Impact on Teachers of IISME's Summer Fellowship Program. Each year, IISME has done follow-up surveys of its participants, asking them to assess how the IISME program has changed them professionally and personally. Some of the results:

  • More than 90% of responding Fellows report that the SFP is one of the best professional development experiences available to them.
  • Attitudinal gains are ranked as the most important outcomes of participation. Fellows state that the experience restores their enthusiasm for teaching and boosts their professional self-confidence.
  • The most commonly reported instructional outcomes are teacher-initiated changes in the areas of career counseling, teacher content knowledge, access to industry resources, and the development of student lessons in process skills (team work, oral and written presentations, problem solving, etc.).
  • Fellows also attest to the value of the ongoing opportunities to build a supportive, collegial community of learners.

Qualitative Data about Impact on Teachers of SWEPTs Nationally. SWEPTs have, for years, documented program activities and assessed teachers' and, in some cases, mentors' reactions via self-report surveys, interviews, and staff observations during visits to fellowship sites. These studies have documented that SWEPTs more than meet teachers' expectations. They provide case studies showing that teachers make sincere efforts to implement in their classrooms the technologies, team approaches, and hands-on participatory approaches to working and learning they have experience in university/industry/government research laboratories and other organizational settings.

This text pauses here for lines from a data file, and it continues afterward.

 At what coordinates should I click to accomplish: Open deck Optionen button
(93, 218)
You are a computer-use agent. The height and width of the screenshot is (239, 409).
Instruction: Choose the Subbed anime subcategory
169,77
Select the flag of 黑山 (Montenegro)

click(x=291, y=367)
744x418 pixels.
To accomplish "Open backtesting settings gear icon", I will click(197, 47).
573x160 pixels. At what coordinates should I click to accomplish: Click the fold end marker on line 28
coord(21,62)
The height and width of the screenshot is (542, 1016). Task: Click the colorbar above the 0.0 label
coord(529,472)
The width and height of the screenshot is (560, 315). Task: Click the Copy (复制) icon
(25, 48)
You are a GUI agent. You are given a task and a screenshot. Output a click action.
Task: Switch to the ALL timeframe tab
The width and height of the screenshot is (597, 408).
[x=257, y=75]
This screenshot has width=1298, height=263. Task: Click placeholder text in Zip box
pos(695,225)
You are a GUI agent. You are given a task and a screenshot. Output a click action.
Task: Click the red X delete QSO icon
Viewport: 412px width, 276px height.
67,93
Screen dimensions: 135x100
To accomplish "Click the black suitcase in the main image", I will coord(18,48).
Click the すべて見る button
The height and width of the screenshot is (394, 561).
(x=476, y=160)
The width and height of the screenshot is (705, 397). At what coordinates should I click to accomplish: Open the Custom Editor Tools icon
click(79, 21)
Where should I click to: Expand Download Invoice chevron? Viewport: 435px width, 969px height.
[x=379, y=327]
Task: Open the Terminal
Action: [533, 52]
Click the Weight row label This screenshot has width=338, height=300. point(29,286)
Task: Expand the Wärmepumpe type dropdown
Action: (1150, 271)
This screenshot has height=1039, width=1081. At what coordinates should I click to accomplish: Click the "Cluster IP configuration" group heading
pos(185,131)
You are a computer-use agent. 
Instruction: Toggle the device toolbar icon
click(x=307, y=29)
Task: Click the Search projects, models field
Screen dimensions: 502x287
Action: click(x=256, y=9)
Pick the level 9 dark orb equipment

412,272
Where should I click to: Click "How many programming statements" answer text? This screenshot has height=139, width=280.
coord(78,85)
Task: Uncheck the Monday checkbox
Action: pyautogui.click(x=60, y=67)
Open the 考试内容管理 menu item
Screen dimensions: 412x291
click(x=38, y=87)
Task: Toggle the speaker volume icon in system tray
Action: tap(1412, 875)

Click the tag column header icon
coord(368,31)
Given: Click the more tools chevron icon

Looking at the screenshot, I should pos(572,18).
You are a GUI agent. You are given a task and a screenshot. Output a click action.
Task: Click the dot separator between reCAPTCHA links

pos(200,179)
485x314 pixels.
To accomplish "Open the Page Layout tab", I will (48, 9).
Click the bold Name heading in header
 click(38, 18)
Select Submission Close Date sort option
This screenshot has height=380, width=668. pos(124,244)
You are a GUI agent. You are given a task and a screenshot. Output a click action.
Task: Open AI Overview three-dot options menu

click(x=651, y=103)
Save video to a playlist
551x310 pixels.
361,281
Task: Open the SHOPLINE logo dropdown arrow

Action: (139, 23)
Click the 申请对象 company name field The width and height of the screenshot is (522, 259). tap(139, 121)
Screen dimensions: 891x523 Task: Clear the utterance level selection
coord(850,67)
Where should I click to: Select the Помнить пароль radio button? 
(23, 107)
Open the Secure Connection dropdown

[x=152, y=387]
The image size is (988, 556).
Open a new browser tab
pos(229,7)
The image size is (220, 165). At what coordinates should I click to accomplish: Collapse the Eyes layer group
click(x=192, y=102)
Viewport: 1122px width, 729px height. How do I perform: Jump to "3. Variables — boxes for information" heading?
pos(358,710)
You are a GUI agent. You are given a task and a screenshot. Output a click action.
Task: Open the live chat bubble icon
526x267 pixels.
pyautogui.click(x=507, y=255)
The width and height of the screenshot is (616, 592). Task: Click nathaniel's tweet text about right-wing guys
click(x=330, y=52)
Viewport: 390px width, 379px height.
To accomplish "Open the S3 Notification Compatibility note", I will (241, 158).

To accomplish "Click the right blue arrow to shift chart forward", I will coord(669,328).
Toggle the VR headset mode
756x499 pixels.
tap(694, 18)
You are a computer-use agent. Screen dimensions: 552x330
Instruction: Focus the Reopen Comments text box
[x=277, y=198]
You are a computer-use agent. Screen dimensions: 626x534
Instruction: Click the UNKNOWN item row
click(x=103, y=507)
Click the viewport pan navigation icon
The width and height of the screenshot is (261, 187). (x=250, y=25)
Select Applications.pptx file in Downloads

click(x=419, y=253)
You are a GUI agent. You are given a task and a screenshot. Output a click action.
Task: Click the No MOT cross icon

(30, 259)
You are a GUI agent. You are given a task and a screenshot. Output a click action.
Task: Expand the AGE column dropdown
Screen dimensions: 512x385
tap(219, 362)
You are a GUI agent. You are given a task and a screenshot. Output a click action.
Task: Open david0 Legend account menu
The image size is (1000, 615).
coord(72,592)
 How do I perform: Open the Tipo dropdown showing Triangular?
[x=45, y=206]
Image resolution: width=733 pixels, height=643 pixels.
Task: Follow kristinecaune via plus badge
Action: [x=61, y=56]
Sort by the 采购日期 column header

Quantitative Data about Impact on Students of Columbia University's SWEPT. Acknowledging the big gap between qualitative data about the effects on teachers and quantitative data about the positive effects on students and their schools, Dr. Samuel Silverstein and Mr. Jay Dubner, Director and Program Coordinator, respectively, of www.Columbia University's SWEPT, initiated a study of the effects of Columbia's program on high-school students in the classrooms of participating teachers.

Through partnerships forged with the New York City Board of Education and school administrators, Columbiaís program has obtained data on attendance, Westinghouse project participation, science club participation, grade-point average, science course pass rates, and the pass rates and scores on standardized tests (New York State Regents' Examination) of 96,000 New York City public high-school students.

The data were obtained from two groups of students: 1) About 6,500 students in classes of participating teachers during the year prior to the teacher's acceptance into Columbia's program and following the teachers' first and second years as program participants (Columbia's program requires teachers to participate for eight weeks in each of two consecutive summers). 2) About 90,000 students in classes of all non-participating science teachers in the same schools at which program participants teach and in the same years.

One measure of success was the attendance rate of the students. The preliminary analysis of the data indicates the first group increased from 76% (year prior to teacher participation) to 82% (after first year) to 90% (after second year); the corresponding percentages for the second group remained fairly constant, going from 74% to 76% to 77%.

A second measure of success was the student engagement in Westinghouse projects. In the first group, preliminary data indicate the number of students participating increased by a factor of nine in this period. In the second group, there was negligible change.

A third measure of success was the student involvement in science clubs. In the first group, preliminary data indicate the percentage more than doubled during the period. In the second group, there was negligible change.

Quantitative Data about Impact of SWEPTs Nationally. The NSF has just funded a planning grant to IISME, Columbia's program and five other SWEPTs to plan a 5-year quantitative study on student outcomes of SWEPTs nationally.